Top of Recorded information

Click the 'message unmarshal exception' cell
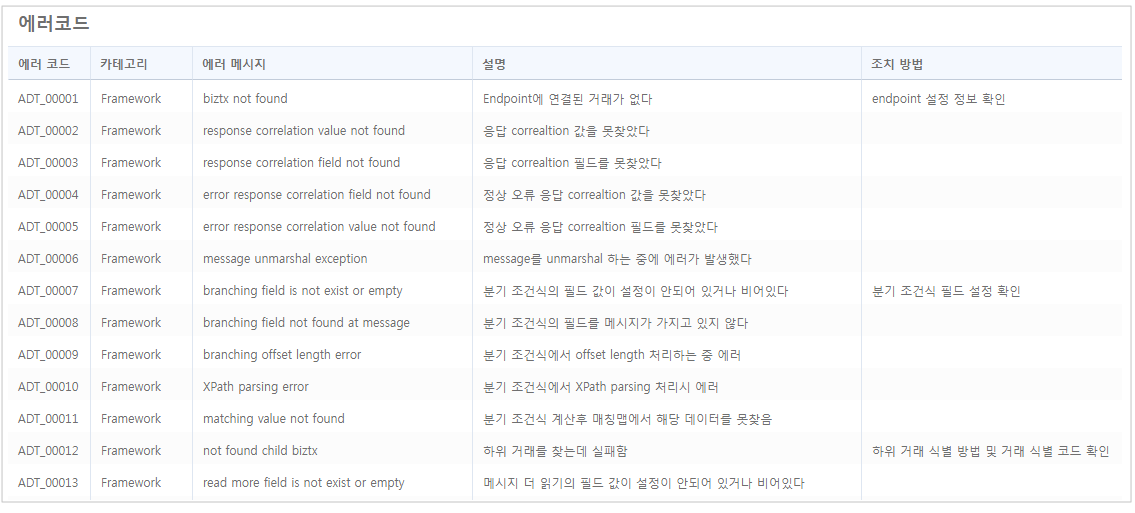 tap(285, 259)

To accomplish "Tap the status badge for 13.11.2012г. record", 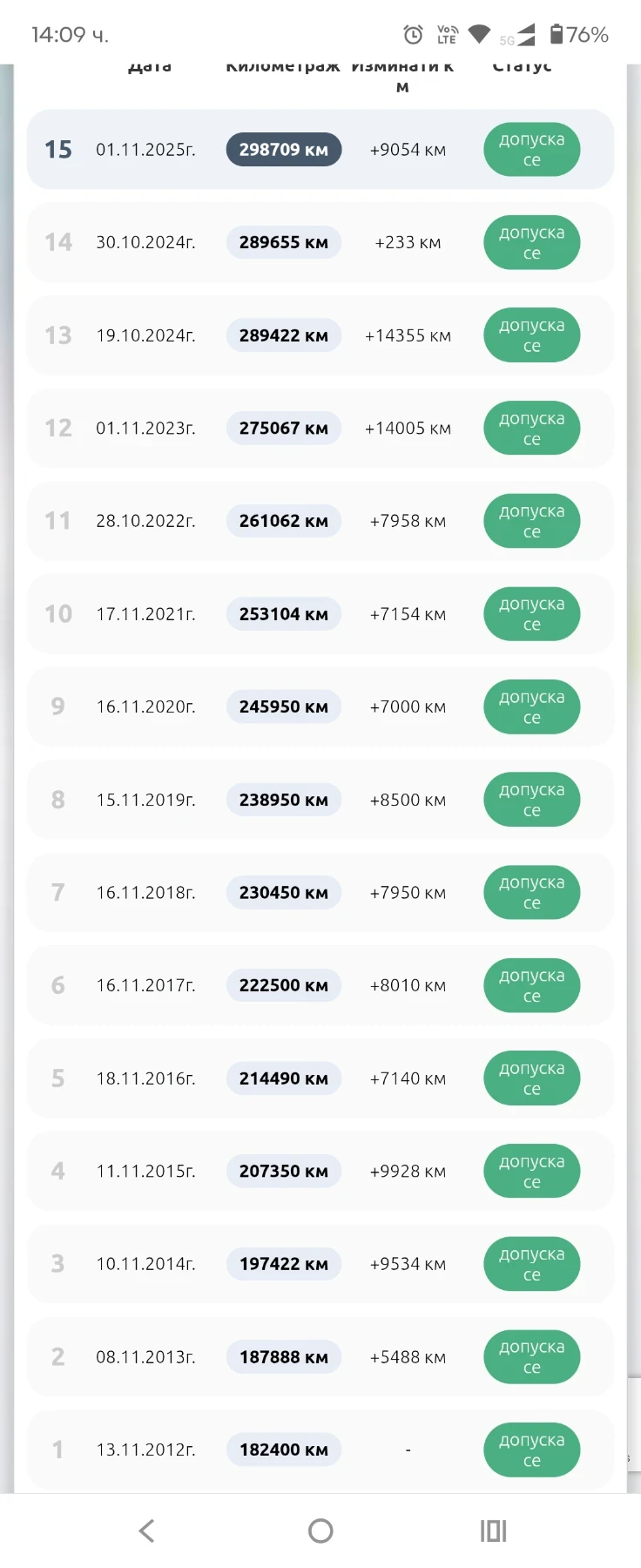I will click(x=531, y=1450).
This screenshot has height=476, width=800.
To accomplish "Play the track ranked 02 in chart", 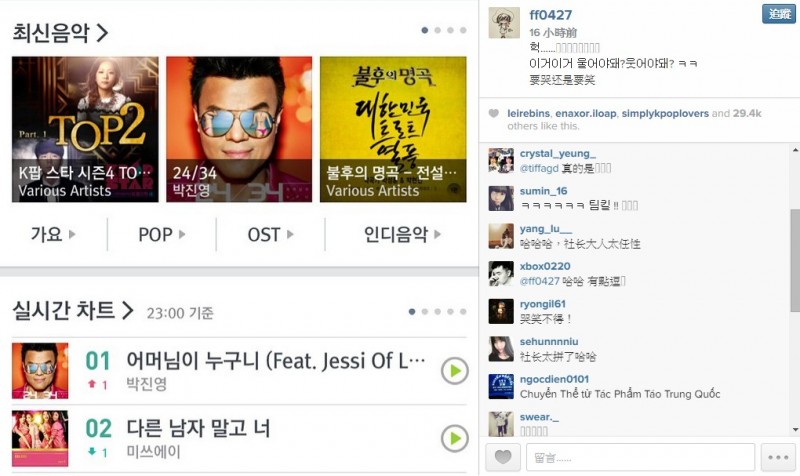I will 455,438.
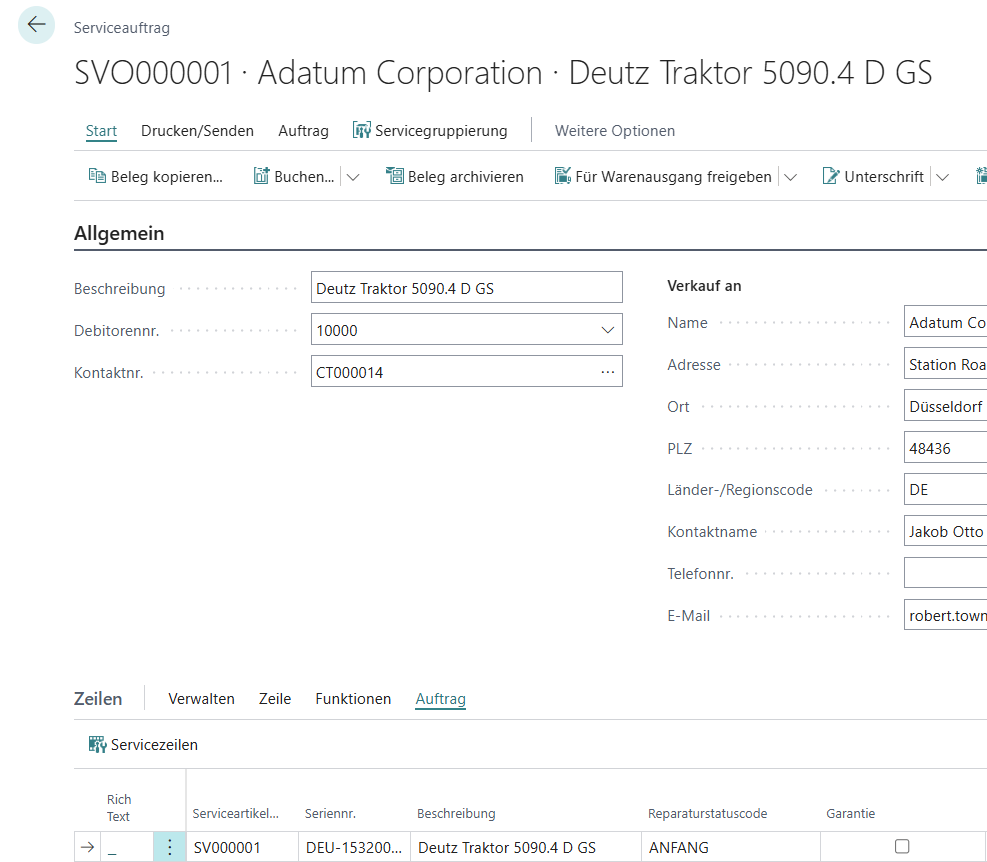
Task: Click Weitere Optionen
Action: point(614,131)
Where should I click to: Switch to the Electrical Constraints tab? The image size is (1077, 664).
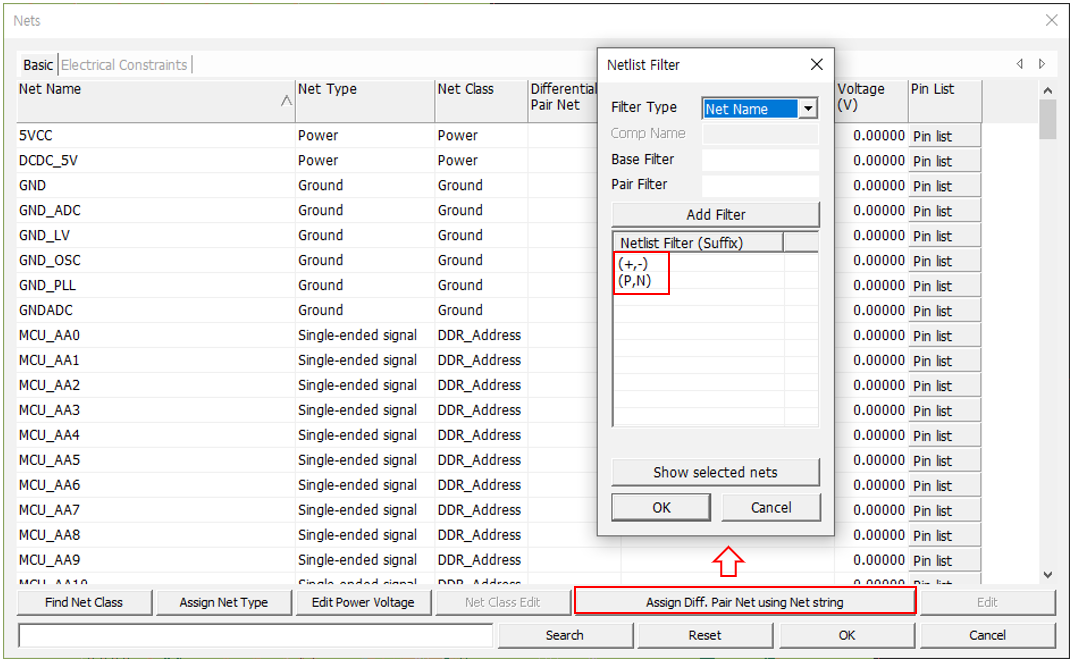(124, 65)
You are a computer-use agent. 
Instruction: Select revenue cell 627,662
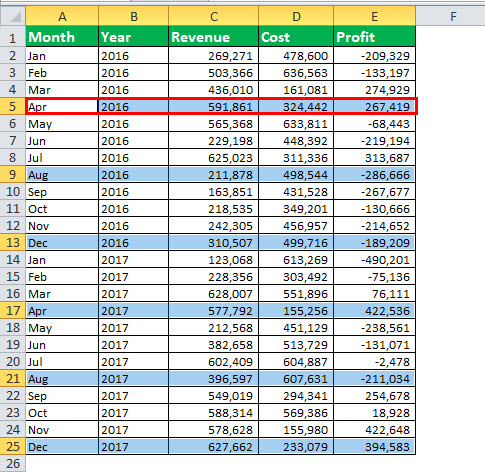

Bottom of Recorded information

Task brief: Locate the line containing "You are a computer-use agent." in the records above, then output it and every line after it through the last, excluding pictures.

Worked solution:
You are a computer-use agent. 
Instruction: Select revenue cell 627,662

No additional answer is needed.